About Scafell Pike

About Scafell Pike

About Scafell Pike

Scafell Pike is the highest mountain in England and is situated in the Lake District National Park which contains some of the most beautiful scenery in the world.

Since time began the surrounding landscape has provided inspiration to poets such as William Wordsworth & Samuel Taylor Coleridge. Even the Roman Empire ventured to these parts leaving many tell tale signs.

Scafell Pike, with its huge crags and vast summit plateau, should be on everyone’s bucket list. Not because it lays claim to the highest land in England, but because it has a unique and rugged quality. The 360° panorama from the summit on a clear day is stunning, with far reaching views over all the Lakeland fells and as far as the Isle of Man, Scotland and the Fylde coast.


Scafell Pike is a huge block of a mountain formed through time firstly by volcanic eruptions and more recently by frozen glacial processes, to produce peak, plateau, and precipice.
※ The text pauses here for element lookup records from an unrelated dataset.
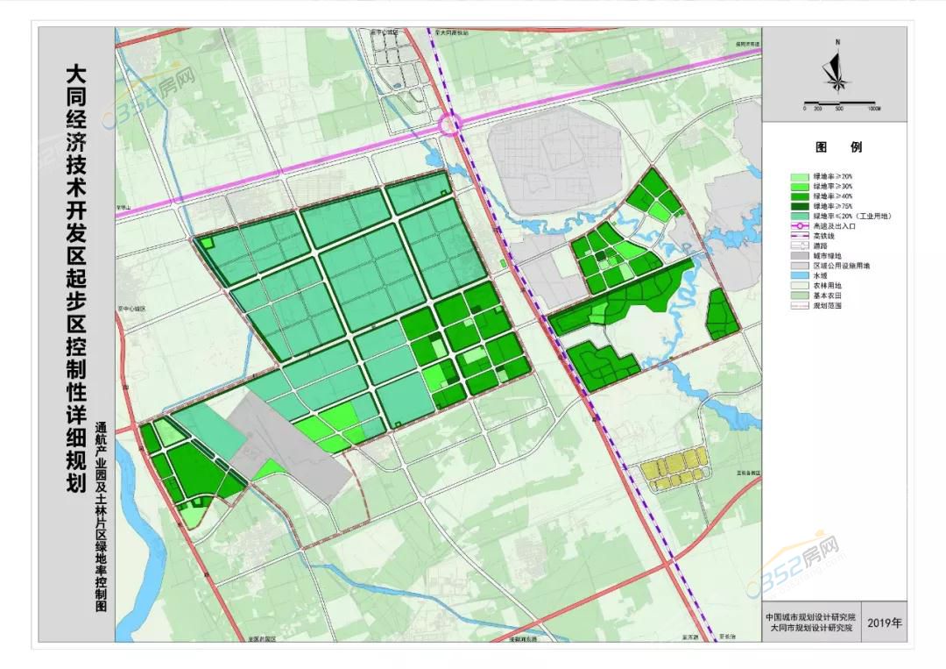Click the 绿地率≥75% dark green swatch

[799, 207]
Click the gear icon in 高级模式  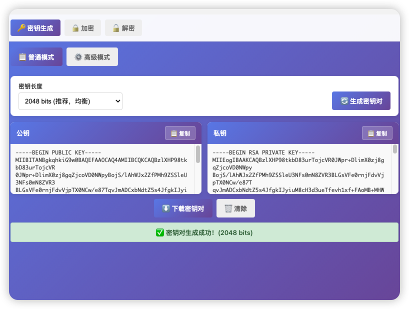[x=78, y=57]
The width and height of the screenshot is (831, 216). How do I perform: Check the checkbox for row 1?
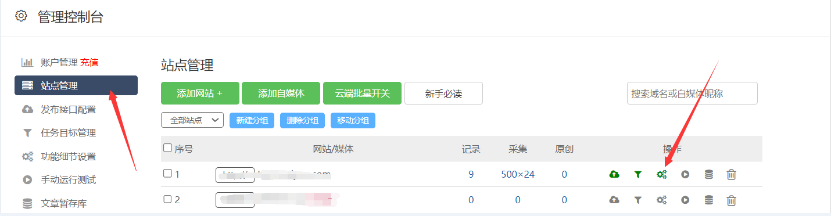pos(168,174)
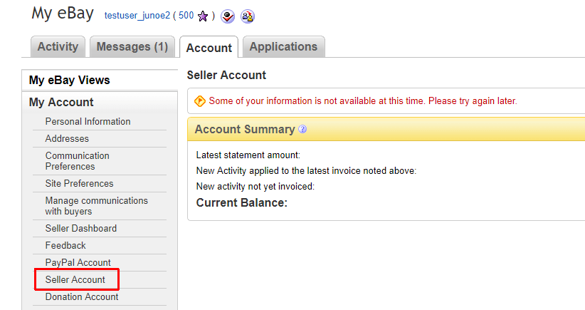Screen dimensions: 585x310
Task: Open Communication Preferences page
Action: [78, 161]
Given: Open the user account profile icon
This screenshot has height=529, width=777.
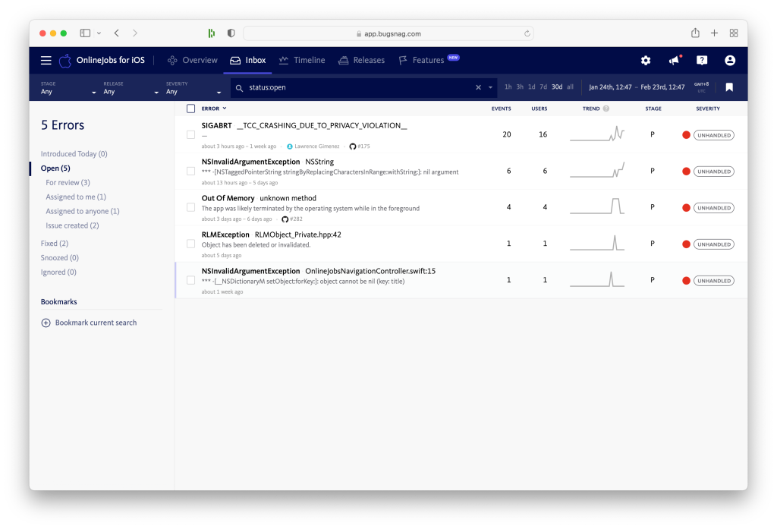Looking at the screenshot, I should point(730,61).
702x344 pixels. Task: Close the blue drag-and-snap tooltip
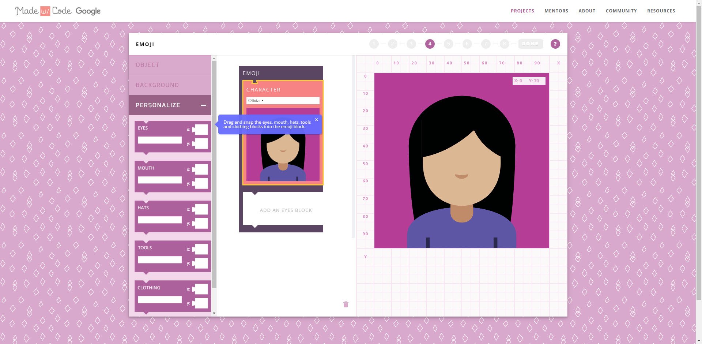[x=317, y=120]
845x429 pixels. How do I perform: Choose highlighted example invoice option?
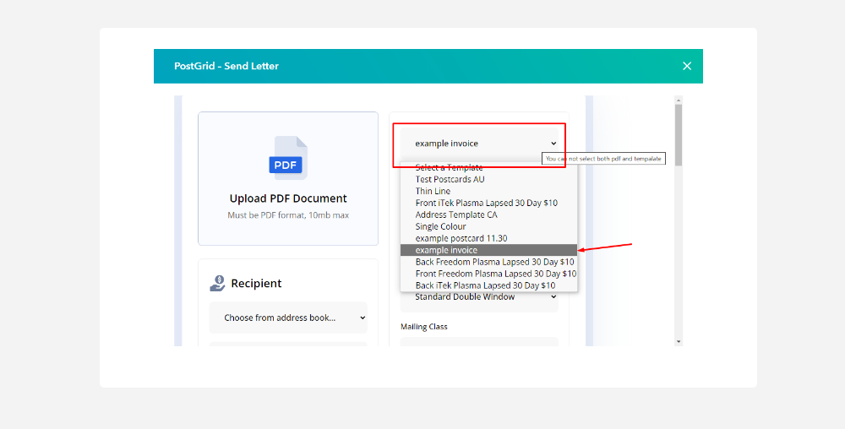[446, 250]

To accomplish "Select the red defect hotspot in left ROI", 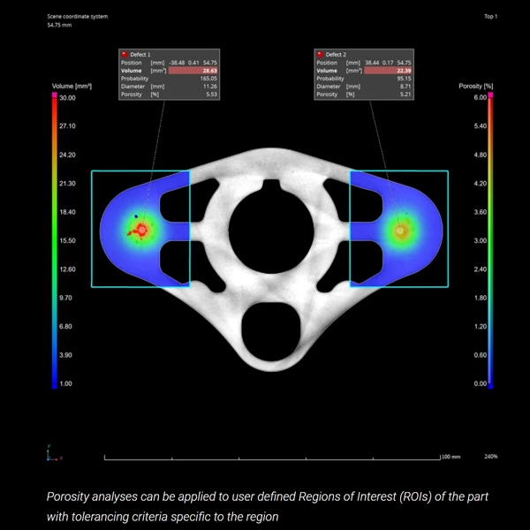I will 139,230.
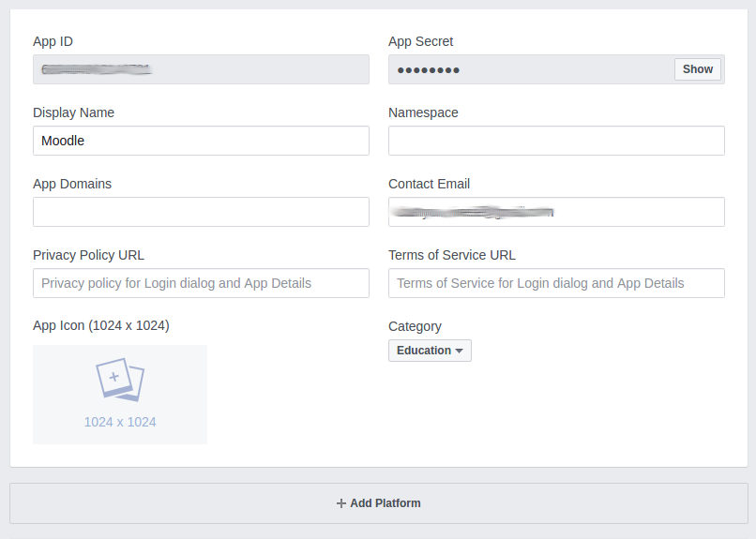Click the greyed-out App ID field
Screen dimensions: 756x539
[x=201, y=69]
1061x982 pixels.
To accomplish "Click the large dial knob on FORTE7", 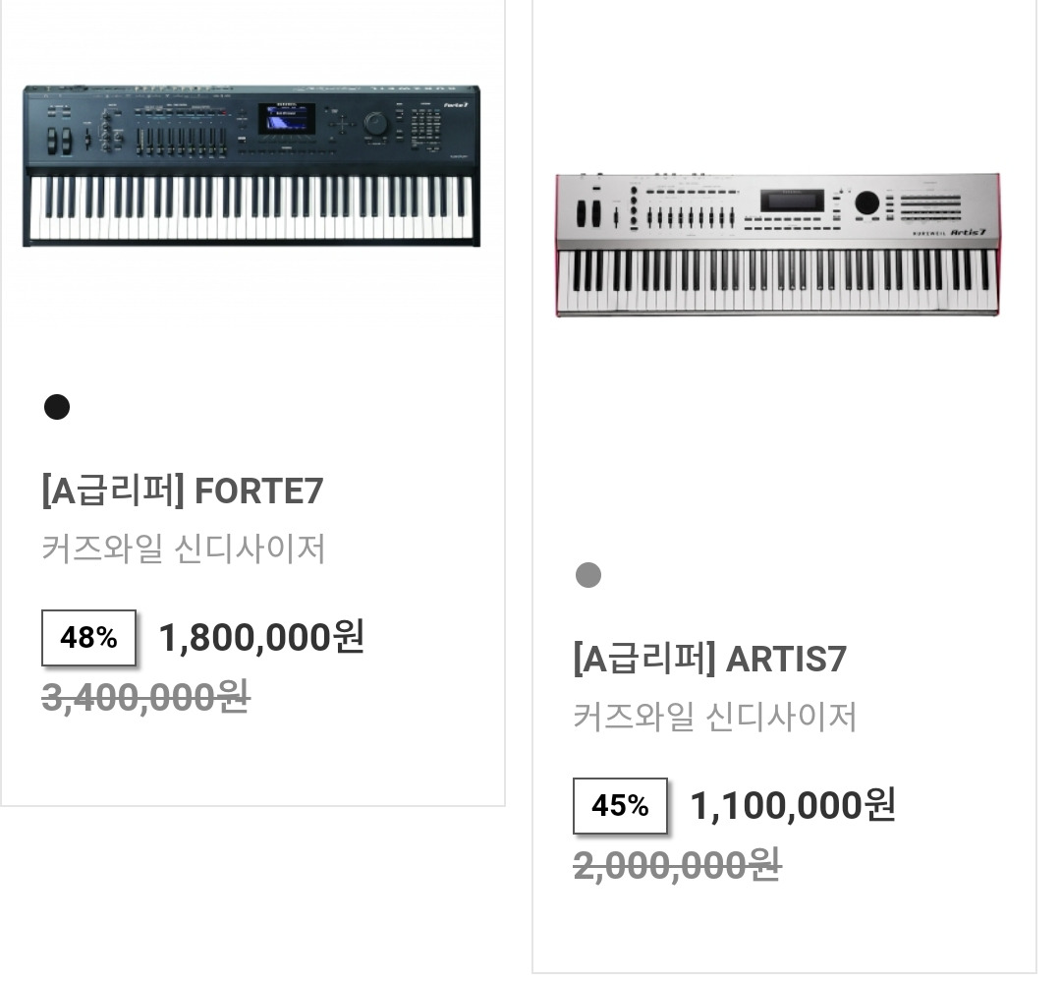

The various rock types include: tufa; breccia; andesite; and rhyolite. These came into existence around 450 million years ago whilst Scafell Pike was still an active volcano. Much of Scafell gives the appearance of large jumbles of rock & boulders. This is a result of more recent Ice ages, with glacial debris evident at many locations. The ongoing freeze / thaw processes continue to break up the rock making this an ever changing landscape.

Scafell Facts

  • Highest point in England – Scafell Pike is 978m or 3210 feet
  • Deepest lake in England – Wastwater, lies at the foot of Scafell and is approximately 80m or 258 feet deep.
  • Smallest church – lies below Scafell in Wasdale. It gives the appearance of being slightly sunk into the ground and is sheltered by surrounding trees so not easy to spot.
  • Fell comes from the Viking word ‘fjell’ meaning mountain
  • Scafell Pike – pronounced ‘Scaw fell’.
  • Its name comes from it once being one of the 3 ‘Pikes of Sca Fell’ (Scafell Pike, Ill Crag and Broad Crag) – Sca Fell being its neighbour and once thought to be higher than Scafell Pike.
  • It was only in the early 19th century when the mountain was measured, that Scafell Pike was declared the highest mountain in England (previous to that it was believed to be Helvellyn at 950m).